Marijs Boulogne : Art-thérapie
Après un passage en 2006 pour présenter Endless Medication, la Belge Marijs Boulogne est de retour dans la métropole pour dévoiler La Leçon d’anatomie.
Le moins que l’on puisse dire, c’est que Marijs Boulogne a l’art de créer des spectacles atypiques. Dans Endless Medication, elle traitait avec imagination et surréalisme des thèmes de l’extase et de la folie. Avec La Leçon d’anatomie, présentée par le Studio 303, elle aborde le deuil, celui que les mères doivent surmonter lorsque le syndrome de la mort subite vient faucher la vie de leur nourrisson.
Le spectacle met en scène les questionnements d’une mère (Boulogne) dont le poupon est mort-né. Cette femme tient à savoir si l’enfant qu’elle a porté pendant neuf mois était normalement constitué, s’il avait tout pour survivre et s’il a pu goûter la vie, ne serait-ce que quelques secondes. "Elle veut comprendre, elle n’accepte pas la perte et la destruction sans chercher de réponses à ses questions", souligne la créatrice, dans un français aux sonorités flamandes. Ce besoin de compréhension constitue le point de départ d’une exploration physique et intellectuelle sur le deuil. Tout au long de ce laboratoire, la mère – flanquée de son assistante (Julia Clever) – va donc faire l’autopsie de son défunt bébé, observer l’état de santé de chaque organe.
L’intervention médicale est rendue possible grâce à une caméra endoscopique qui parcourt le corps d’une poupée en tissu, créée de A à Z par Boulogne. Il a fallu 11 mois de labeur quotidien à la jeune artiste pour broder de toutes pièces un bébé, incluant la peau et les organes, tels que le placenta et le pancréas. "J’ai beaucoup lu, j’ai regardé des photos et j’ai consulté des médecins et des spécialistes de la santé pour m’assurer que tous les organes en tissu étaient parfaitement reconstitués et identiques aux organes humains." Pour la peau, l’artiste a utilisé des kilomètres de fil à coudre appartenant à sa grand-mère, une grande brodeuse.

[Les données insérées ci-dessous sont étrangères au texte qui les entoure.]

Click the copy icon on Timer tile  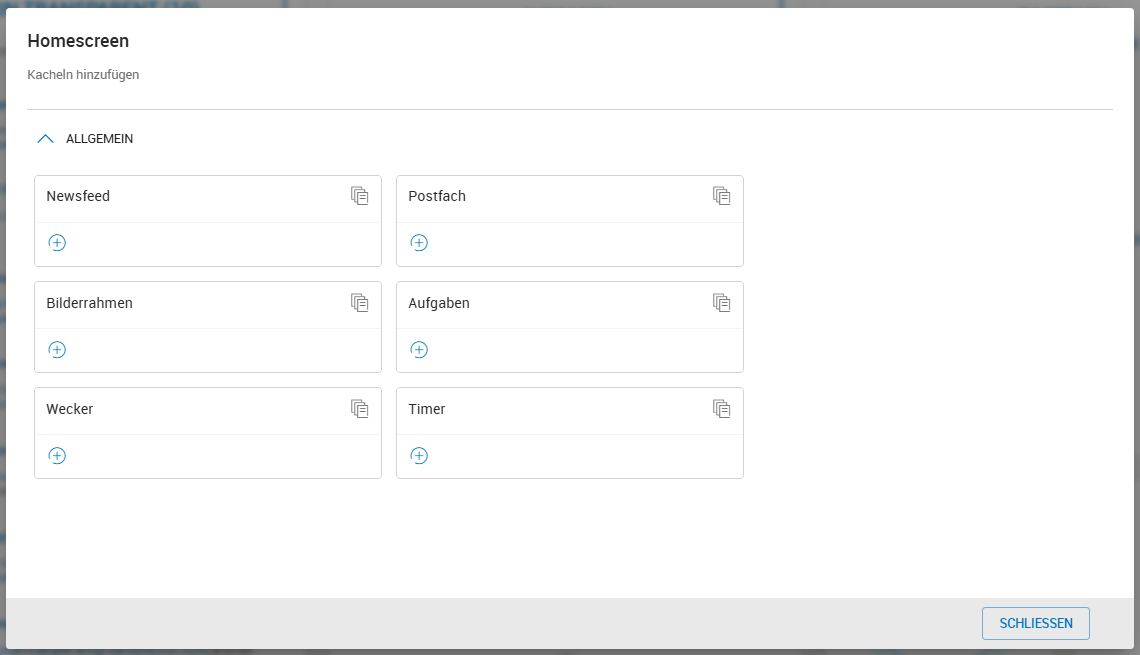(x=721, y=409)

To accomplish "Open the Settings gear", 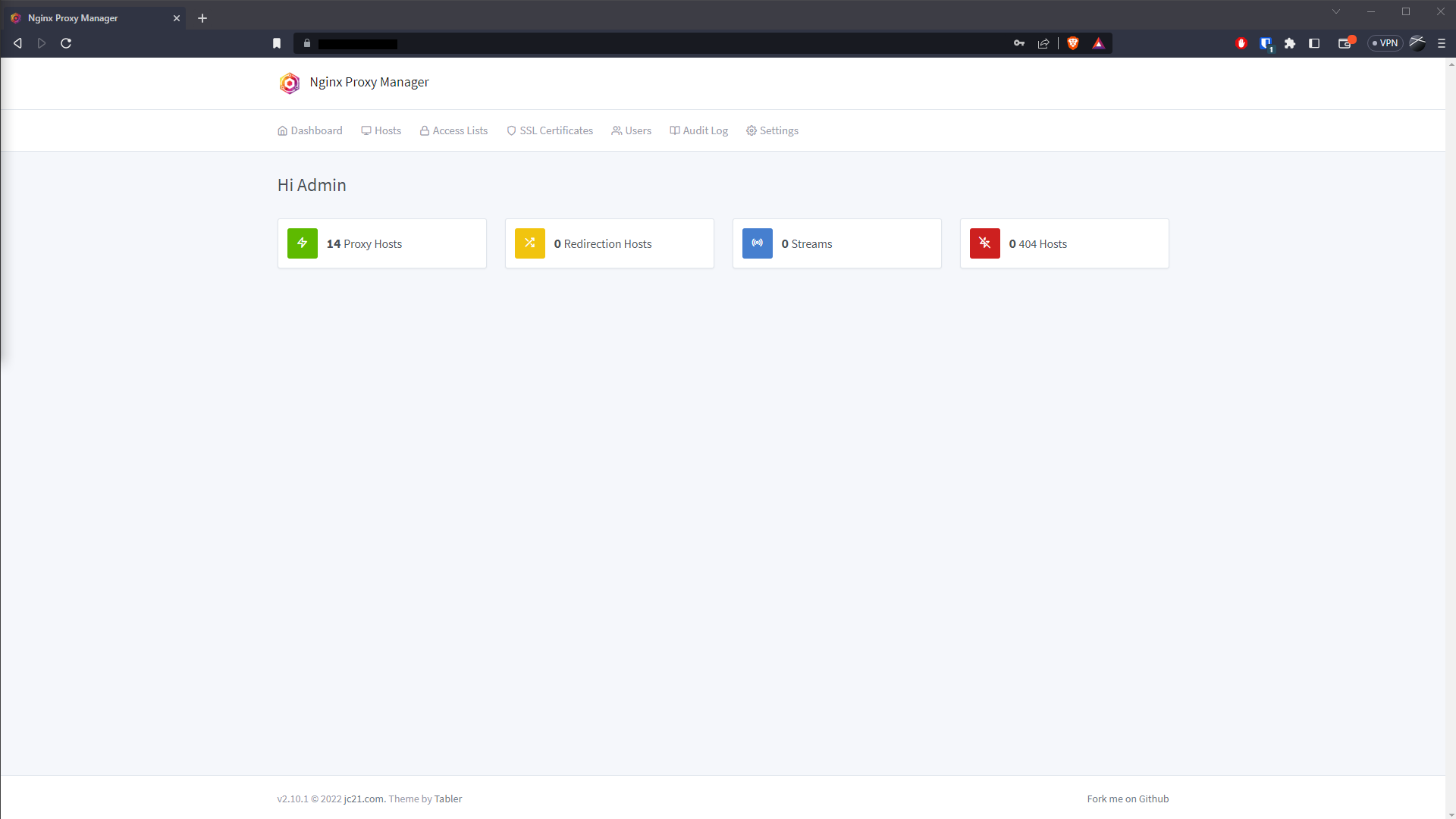I will point(772,130).

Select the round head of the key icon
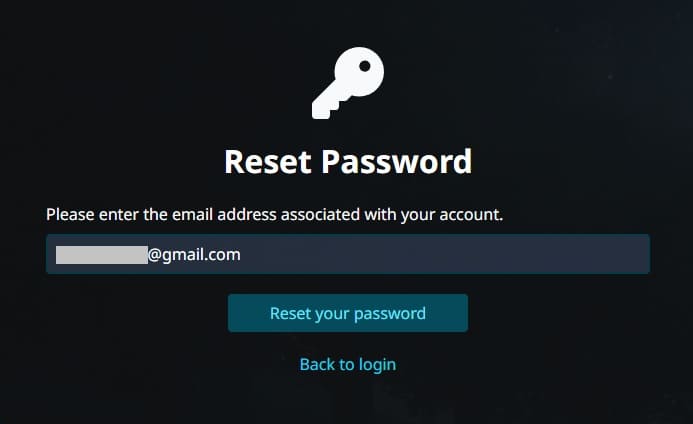(x=359, y=72)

L’idée d’un tel spectacle a germé dans la tête de Boulogne il y a sept ans, lorsque l’une de ses amies a perdu son bébé, décédé du syndrome de la mort subite. "Ça m’a choquée de voir à quel point ce sujet était tabou dans notre société moderne. Les mères qui vivent ce drame se sentent souvent seules et isolées parce qu’elles ne reçoivent pas d’aide", déplore-t-elle. Cette oeuvre a donc été imaginée pour aider les mères à accepter la perte d’un enfant mort-né et pour mettre des mots sur leur douleur. D’ailleurs, si Boulogne a écrit le texte et la mise en scène, le spectacle a été réalisé en collaboration avec des mères qui ont vécu ce drame et qui ont évalué le projet à différentes étapes.
Durant l’autopsie, le public peut s’approcher de la table d’opération et même poser des questions aux deux personnages. "Tout le spectacle reste beau et innocent. Le résultat n’est jamais morbide. Je pense qu’avec beaucoup de tendresse, c’est possible d’aborder ce sujet difficile et de consoler celles qui ont vécu cela. La perte de quelqu’un qu’on aime, c’est la plus grande tragédie au monde", conclut Boulogne. En Europe, où elle est jouée depuis trois ans, l’oeuvre connaît un franc succès.